Dataset excerpts

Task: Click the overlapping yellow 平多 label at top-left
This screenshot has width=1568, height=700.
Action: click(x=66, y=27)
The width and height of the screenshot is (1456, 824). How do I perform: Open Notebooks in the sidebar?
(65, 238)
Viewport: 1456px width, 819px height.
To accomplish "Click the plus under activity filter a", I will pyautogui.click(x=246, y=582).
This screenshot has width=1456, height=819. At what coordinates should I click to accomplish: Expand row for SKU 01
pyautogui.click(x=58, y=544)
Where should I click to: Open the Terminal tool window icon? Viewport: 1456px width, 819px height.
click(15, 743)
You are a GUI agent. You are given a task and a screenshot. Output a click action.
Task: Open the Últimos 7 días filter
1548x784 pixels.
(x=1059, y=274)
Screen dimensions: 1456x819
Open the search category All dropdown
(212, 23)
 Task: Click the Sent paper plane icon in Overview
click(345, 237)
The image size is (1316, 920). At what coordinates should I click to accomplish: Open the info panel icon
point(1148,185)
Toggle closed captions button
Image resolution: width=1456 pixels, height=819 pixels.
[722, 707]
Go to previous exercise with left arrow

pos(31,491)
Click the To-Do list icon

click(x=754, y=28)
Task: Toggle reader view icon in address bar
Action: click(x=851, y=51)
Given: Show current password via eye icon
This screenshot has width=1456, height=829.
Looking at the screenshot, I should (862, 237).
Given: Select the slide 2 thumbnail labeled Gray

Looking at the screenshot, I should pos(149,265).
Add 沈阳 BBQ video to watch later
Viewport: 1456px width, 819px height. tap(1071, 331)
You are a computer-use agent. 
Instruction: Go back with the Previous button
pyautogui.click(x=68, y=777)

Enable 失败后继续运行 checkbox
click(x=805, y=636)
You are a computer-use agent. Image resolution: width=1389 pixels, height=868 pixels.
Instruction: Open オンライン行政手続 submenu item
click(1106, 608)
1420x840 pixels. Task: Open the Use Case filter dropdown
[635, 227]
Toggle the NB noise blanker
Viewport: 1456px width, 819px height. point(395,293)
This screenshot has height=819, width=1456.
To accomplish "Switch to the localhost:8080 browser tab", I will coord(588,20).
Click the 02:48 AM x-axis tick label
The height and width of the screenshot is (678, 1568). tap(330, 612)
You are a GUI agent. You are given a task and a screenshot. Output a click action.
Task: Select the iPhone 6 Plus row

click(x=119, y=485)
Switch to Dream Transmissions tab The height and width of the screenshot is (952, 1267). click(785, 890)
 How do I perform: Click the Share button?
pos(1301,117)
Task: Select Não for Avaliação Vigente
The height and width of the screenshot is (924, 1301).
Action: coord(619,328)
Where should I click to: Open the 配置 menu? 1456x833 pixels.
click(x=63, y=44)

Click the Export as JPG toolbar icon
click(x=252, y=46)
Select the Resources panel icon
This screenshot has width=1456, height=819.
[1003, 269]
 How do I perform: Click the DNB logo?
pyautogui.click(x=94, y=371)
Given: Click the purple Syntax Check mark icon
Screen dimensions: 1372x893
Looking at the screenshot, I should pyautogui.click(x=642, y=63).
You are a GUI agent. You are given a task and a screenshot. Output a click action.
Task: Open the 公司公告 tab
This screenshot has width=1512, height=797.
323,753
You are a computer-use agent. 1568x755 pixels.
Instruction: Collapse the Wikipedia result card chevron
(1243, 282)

THE TASK
Copy the entries above exactly, leaving none out.

ANSWER SECTION
Task: Click the overlapping yellow 平多 label at top-left
This screenshot has width=1568, height=700.
Action: click(x=66, y=27)
The width and height of the screenshot is (1456, 824). How do I perform: Open Notebooks in the sidebar?
(65, 238)
Viewport: 1456px width, 819px height.
To accomplish "Click the plus under activity filter a", I will pyautogui.click(x=246, y=582).
This screenshot has width=1456, height=819. At what coordinates should I click to accomplish: Expand row for SKU 01
pyautogui.click(x=58, y=544)
Where should I click to: Open the Terminal tool window icon? Viewport: 1456px width, 819px height.
click(15, 743)
You are a GUI agent. You are given a task and a screenshot. Output a click action.
Task: Open the Últimos 7 días filter
1548x784 pixels.
(x=1059, y=274)
Screen dimensions: 1456x819
Open the search category All dropdown
(212, 23)
 Task: Click the Sent paper plane icon in Overview
click(345, 237)
The image size is (1316, 920). At what coordinates should I click to accomplish: Open the info panel icon
point(1148,185)
Toggle closed captions button
Image resolution: width=1456 pixels, height=819 pixels.
[722, 707]
Go to previous exercise with left arrow

pos(31,491)
Click the To-Do list icon

click(x=754, y=28)
Task: Toggle reader view icon in address bar
Action: click(x=851, y=51)
Given: Show current password via eye icon
This screenshot has width=1456, height=829.
Looking at the screenshot, I should (862, 237).
Given: Select the slide 2 thumbnail labeled Gray

Looking at the screenshot, I should pos(149,265).
Add 沈阳 BBQ video to watch later
Viewport: 1456px width, 819px height. tap(1071, 331)
You are a computer-use agent. 
Instruction: Go back with the Previous button
pyautogui.click(x=68, y=777)

Enable 失败后继续运行 checkbox
click(x=805, y=636)
You are a computer-use agent. Image resolution: width=1389 pixels, height=868 pixels.
Instruction: Open オンライン行政手続 submenu item
click(1106, 608)
1420x840 pixels. Task: Open the Use Case filter dropdown
[635, 227]
Toggle the NB noise blanker
Viewport: 1456px width, 819px height. point(395,293)
This screenshot has height=819, width=1456.
To accomplish "Switch to the localhost:8080 browser tab", I will coord(588,20).
Click the 02:48 AM x-axis tick label
The height and width of the screenshot is (678, 1568). tap(330, 612)
You are a GUI agent. You are given a task and a screenshot. Output a click action.
Task: Select the iPhone 6 Plus row

click(x=119, y=485)
Switch to Dream Transmissions tab The height and width of the screenshot is (952, 1267). click(785, 890)
 How do I perform: Click the Share button?
pos(1301,117)
Task: Select Não for Avaliação Vigente
The height and width of the screenshot is (924, 1301).
Action: coord(619,328)
Where should I click to: Open the 配置 menu? 1456x833 pixels.
click(x=63, y=44)

Click the Export as JPG toolbar icon
click(x=252, y=46)
Select the Resources panel icon
This screenshot has width=1456, height=819.
[1003, 269]
 How do I perform: Click the DNB logo?
pyautogui.click(x=94, y=371)
Given: Click the purple Syntax Check mark icon
Screen dimensions: 1372x893
Looking at the screenshot, I should pyautogui.click(x=642, y=63).
You are a GUI agent. You are given a task and a screenshot. Output a click action.
Task: Open the 公司公告 tab
This screenshot has width=1512, height=797.
323,753
You are a computer-use agent. 1568x755 pixels.
Instruction: Collapse the Wikipedia result card chevron
(1243, 282)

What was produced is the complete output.